Problem to solve — Copy the listing below in full, exactly as given.

Given information —
══════════

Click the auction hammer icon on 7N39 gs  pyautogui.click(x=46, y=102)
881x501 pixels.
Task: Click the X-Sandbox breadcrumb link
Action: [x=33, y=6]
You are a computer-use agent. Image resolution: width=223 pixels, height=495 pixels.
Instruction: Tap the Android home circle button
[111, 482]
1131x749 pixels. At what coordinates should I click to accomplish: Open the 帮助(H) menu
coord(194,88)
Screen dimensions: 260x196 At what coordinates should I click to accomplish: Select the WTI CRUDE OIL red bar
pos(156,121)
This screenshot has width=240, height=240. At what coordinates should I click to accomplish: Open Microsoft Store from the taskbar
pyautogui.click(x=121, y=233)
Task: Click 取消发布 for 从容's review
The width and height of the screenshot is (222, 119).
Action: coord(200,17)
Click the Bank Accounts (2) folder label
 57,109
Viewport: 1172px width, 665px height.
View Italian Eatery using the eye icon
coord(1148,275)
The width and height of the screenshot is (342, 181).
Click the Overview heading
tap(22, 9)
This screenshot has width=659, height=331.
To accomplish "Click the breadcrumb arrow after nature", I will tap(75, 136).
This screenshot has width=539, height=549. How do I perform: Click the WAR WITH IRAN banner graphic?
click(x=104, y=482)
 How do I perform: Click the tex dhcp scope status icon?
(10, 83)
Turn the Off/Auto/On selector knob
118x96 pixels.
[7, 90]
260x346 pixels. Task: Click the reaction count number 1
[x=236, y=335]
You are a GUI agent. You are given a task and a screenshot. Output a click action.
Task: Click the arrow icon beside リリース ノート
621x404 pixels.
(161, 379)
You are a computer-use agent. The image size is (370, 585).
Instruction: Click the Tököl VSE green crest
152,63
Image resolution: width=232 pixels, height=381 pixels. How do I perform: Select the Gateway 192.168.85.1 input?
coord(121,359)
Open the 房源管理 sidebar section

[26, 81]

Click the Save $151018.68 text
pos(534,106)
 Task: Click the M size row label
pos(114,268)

══════════

Answer to this exercise —
Click the auction hammer icon on 7N39 gs  pyautogui.click(x=46, y=102)
881x501 pixels.
Task: Click the X-Sandbox breadcrumb link
Action: [x=33, y=6]
You are a computer-use agent. Image resolution: width=223 pixels, height=495 pixels.
Instruction: Tap the Android home circle button
[111, 482]
1131x749 pixels. At what coordinates should I click to accomplish: Open the 帮助(H) menu
coord(194,88)
Screen dimensions: 260x196 At what coordinates should I click to accomplish: Select the WTI CRUDE OIL red bar
pos(156,121)
This screenshot has width=240, height=240. At what coordinates should I click to accomplish: Open Microsoft Store from the taskbar
pyautogui.click(x=121, y=233)
Task: Click 取消发布 for 从容's review
The width and height of the screenshot is (222, 119).
Action: coord(200,17)
Click the Bank Accounts (2) folder label
 57,109
Viewport: 1172px width, 665px height.
View Italian Eatery using the eye icon
coord(1148,275)
The width and height of the screenshot is (342, 181).
Click the Overview heading
tap(22, 9)
This screenshot has width=659, height=331.
To accomplish "Click the breadcrumb arrow after nature", I will tap(75, 136).
This screenshot has width=539, height=549. How do I perform: Click the WAR WITH IRAN banner graphic?
click(x=104, y=482)
 How do I perform: Click the tex dhcp scope status icon?
(10, 83)
Turn the Off/Auto/On selector knob
118x96 pixels.
[7, 90]
260x346 pixels. Task: Click the reaction count number 1
[x=236, y=335]
You are a GUI agent. You are given a task and a screenshot. Output a click action.
Task: Click the arrow icon beside リリース ノート
621x404 pixels.
(161, 379)
You are a computer-use agent. The image size is (370, 585).
Instruction: Click the Tököl VSE green crest
152,63
Image resolution: width=232 pixels, height=381 pixels. How do I perform: Select the Gateway 192.168.85.1 input?
coord(121,359)
Open the 房源管理 sidebar section

[26, 81]

Click the Save $151018.68 text
pos(534,106)
 Task: Click the M size row label
pos(114,268)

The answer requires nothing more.